▸ **DATASET**:
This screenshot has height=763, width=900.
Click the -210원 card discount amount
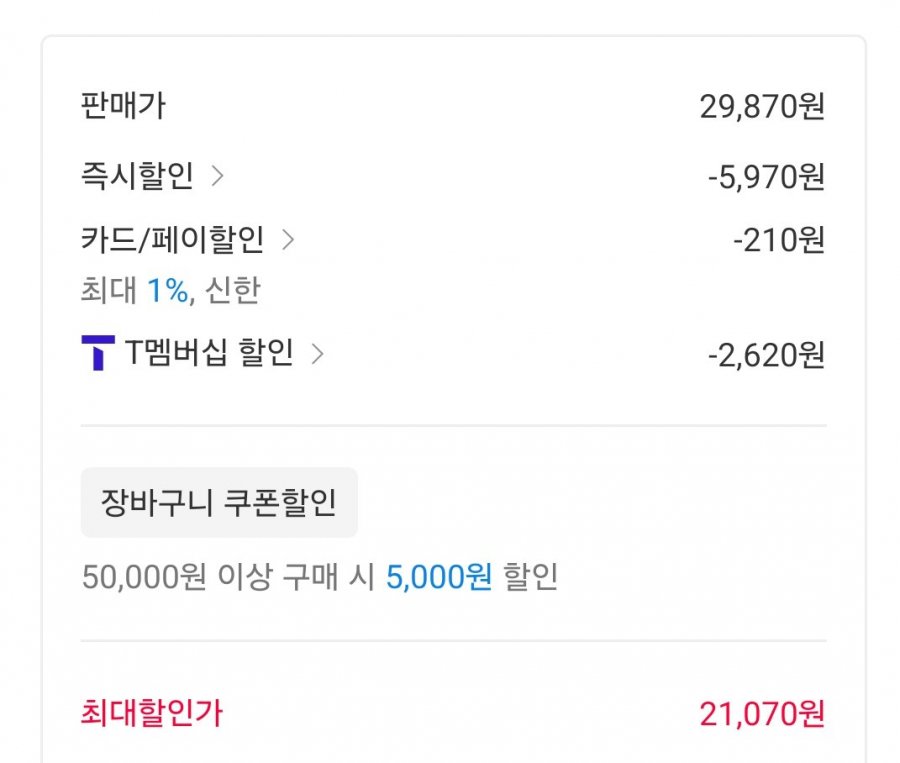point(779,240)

==

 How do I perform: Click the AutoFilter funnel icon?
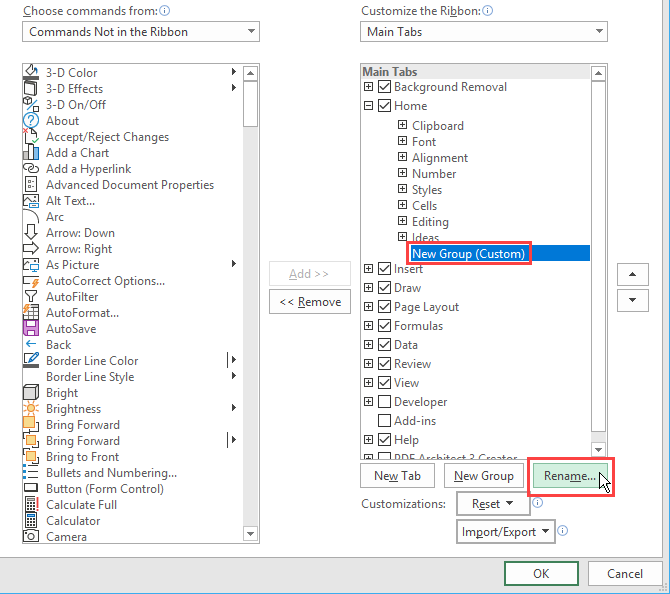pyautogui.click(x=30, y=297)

--

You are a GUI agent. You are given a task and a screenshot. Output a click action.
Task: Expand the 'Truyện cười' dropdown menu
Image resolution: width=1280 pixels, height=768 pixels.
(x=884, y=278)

▸ **BRIEF**: From the listing above, copy every line that includes the word "screenshot".

▸ **THE ANSWER**:
This screenshot has height=763, width=900.
You are a GUI agent. You are given a task and a screenshot. Output a click action.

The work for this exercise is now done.